- From Wikipedia, the free encyclopedia: See full biography at: https://en.wikipedia.org/wiki/Mary_Riter_Hamilton
- Wiki Biography Notes:
- Mary Riter Hamilton (7 September 1867 – 5 April 1954) was a Canadian painter, etcher, drawing artist, textile artist, and ceramics artist who spent much of her career painting abroad in countries including Belgium, France, Germany, Holland, Italy, Spain, and the United States.

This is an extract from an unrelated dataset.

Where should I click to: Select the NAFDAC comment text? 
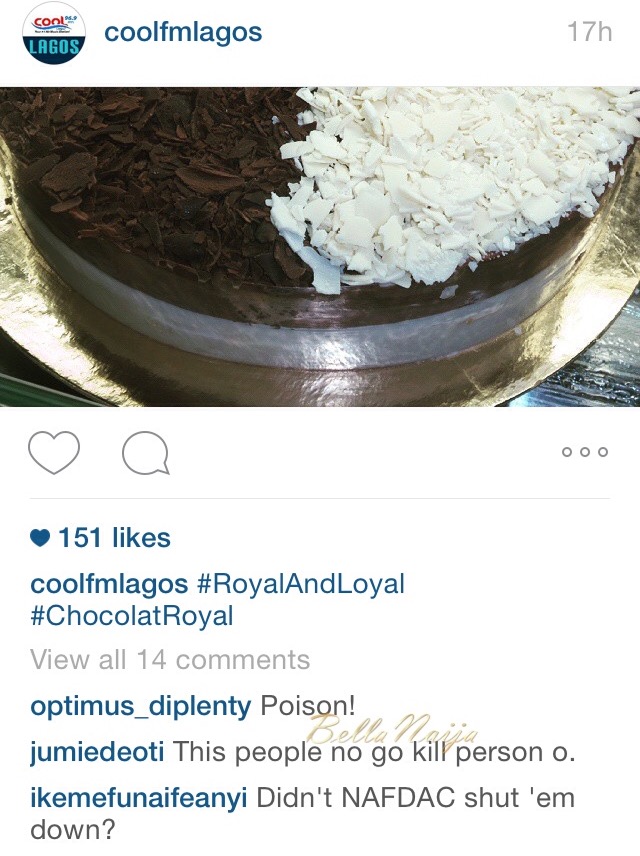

- Mary Riter was born in Culross, Ontario (now part of South Bruce, ON), on 7 September 1867. As the youngest of five siblings, Mary was born to homesteading parents. Her mother, Charity Riter, and one of her brothers, Joseph, supported her striving for artistic expression from early on. Suffering setbacks when the farm burnt down, the Riter family showed collective resilience, eventually building a new life as homesteaders in Manitoba, where Mary lived for a few years as a teenager. Still in her teens, she returned to live in Port Arthur, now Thunder Bay, striking out on her own at an early age. Here she met Charles W. Hamilton, a dry goods merchant, with whom she partnered in running the Paris Dry Goods House. The pair married in July 1889, though the marriage was short-lived, as Charles Watson died suddenly in 1893 following an infection when Mary was in her mid-twenties. She also lost her baby son who was stillborn. These losses had a deep impact, prompting her new career.
- While she had been taking sporadic painting lessons during her marriage, now she turned to building a professional artistic career. She began painting, exhibiting, and selling ceramics, what was then called china painting, and watercolours in Winnipeg, Manitoba.
- She gained renown as Canada’s first female battlefield artist, pioneering an empathetic style of painting the trenches and ruined towns of Belgium and France in the immediate aftermath of the Great War. Among her most famous works are her oil on cardboard Trenches on the Somme (1919), her oil on wove paper Isolated Grave and Camouflage, Vimy Ridge (1919), and her oil on board Market Among the Ruins of Ypres, a depiction of the survivors of the war and the ongoing reconstruction in the war-battered town of Ypres. She shaped an ethical portrayal of the war by drawing attention to the war’s destruction and by mourning the dead.
- Mary Riter Hamilton’s work developed in three distinctive periods and styles. The first period (1901-1911) comprised over one hundred works painted and drawn in Europe that established her in Canada following her TransCanada exhibition tour from 1911 to 1912. This early style is best represented by her oil painting Easter Morning, La Petite Penitente (c. 1906) and her watercolour Young Girl in Blue Dress (1911). Hamilton’s second period (1912-1918) was inspired by her return to Canada in 1911, shifting her focus on Western Canada, as she painted the Rockies and the prairies, as well as scenery in the cities and forests of Alberta, British Columbia, Manitoba, and Saskatchewan. In this, she pursued a distinctive vision for rendering Canada’s West and honouring its Indigenous peoples.Hamilton’s third period is focussed on her battlefield art as she depicted the destroyed landscapes of World War I, and drew the portraits of marginalized war workers and civilians returning to their destroyed villages. Exceptionally prolific and inspired, her over 320 battlefield works constitute her “magnum opus.” Painting en plein air, with impressionistic flair, her work increasingly eschewed studio finish. In her work, Hamilton embraced the perspective of the underdog, showing sympathy for the socially underprivileged and the suffering, while being bold in transgressing constraining institutional boundaries. In this, she helped shape women’s art and Canadian art, even though she was denied a place in the National Gallery of Canada.